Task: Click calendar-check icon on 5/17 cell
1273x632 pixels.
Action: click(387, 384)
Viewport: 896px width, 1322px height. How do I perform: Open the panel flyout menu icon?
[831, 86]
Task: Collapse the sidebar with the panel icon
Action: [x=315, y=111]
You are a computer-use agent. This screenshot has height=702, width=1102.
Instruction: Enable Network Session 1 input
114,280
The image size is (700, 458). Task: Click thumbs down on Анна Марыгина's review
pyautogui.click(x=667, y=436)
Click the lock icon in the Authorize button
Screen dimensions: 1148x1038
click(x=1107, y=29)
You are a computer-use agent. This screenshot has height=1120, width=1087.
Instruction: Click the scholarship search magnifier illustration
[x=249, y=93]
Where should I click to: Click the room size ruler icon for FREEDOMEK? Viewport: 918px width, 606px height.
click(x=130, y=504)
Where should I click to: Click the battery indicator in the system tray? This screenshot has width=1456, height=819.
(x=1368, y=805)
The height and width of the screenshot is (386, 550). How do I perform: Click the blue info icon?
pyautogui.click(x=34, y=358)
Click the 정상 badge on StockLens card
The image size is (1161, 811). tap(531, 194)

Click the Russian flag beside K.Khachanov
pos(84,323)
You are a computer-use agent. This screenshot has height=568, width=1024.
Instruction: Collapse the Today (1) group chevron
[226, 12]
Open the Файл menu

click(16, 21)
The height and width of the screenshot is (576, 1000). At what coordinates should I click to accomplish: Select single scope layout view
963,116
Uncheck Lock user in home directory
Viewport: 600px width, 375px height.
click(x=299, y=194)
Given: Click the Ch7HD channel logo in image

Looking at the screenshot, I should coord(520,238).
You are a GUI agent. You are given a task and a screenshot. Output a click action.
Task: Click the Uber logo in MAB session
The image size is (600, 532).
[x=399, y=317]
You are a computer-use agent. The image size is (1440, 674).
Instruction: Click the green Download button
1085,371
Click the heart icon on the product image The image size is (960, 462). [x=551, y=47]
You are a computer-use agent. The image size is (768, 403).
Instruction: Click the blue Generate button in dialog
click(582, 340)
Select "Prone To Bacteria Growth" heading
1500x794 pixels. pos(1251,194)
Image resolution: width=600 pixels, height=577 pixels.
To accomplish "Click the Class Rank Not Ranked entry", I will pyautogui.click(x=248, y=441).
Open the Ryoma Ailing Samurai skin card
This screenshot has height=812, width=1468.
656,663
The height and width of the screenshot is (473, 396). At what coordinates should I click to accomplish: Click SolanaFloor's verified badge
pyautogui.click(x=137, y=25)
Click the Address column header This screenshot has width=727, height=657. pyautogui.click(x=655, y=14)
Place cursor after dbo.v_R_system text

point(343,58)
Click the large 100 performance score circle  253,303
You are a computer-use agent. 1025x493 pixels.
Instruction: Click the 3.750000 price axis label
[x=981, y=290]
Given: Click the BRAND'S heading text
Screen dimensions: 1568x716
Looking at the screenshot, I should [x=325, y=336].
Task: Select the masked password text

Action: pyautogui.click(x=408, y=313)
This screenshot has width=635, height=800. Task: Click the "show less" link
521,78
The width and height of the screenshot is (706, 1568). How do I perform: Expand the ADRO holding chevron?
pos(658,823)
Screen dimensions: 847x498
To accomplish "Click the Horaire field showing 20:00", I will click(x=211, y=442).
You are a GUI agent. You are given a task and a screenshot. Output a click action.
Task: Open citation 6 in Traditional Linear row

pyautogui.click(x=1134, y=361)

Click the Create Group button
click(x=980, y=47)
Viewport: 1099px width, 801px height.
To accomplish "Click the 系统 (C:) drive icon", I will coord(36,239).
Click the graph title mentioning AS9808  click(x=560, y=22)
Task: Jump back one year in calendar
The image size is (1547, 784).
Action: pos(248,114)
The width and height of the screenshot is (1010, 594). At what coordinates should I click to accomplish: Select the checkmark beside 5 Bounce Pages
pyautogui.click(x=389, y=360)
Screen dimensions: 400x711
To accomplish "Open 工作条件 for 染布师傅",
--- --- ---
From the material given, work out how many lines hold the string "calendar"; state that number and nothing further.

-- Worked solution --
2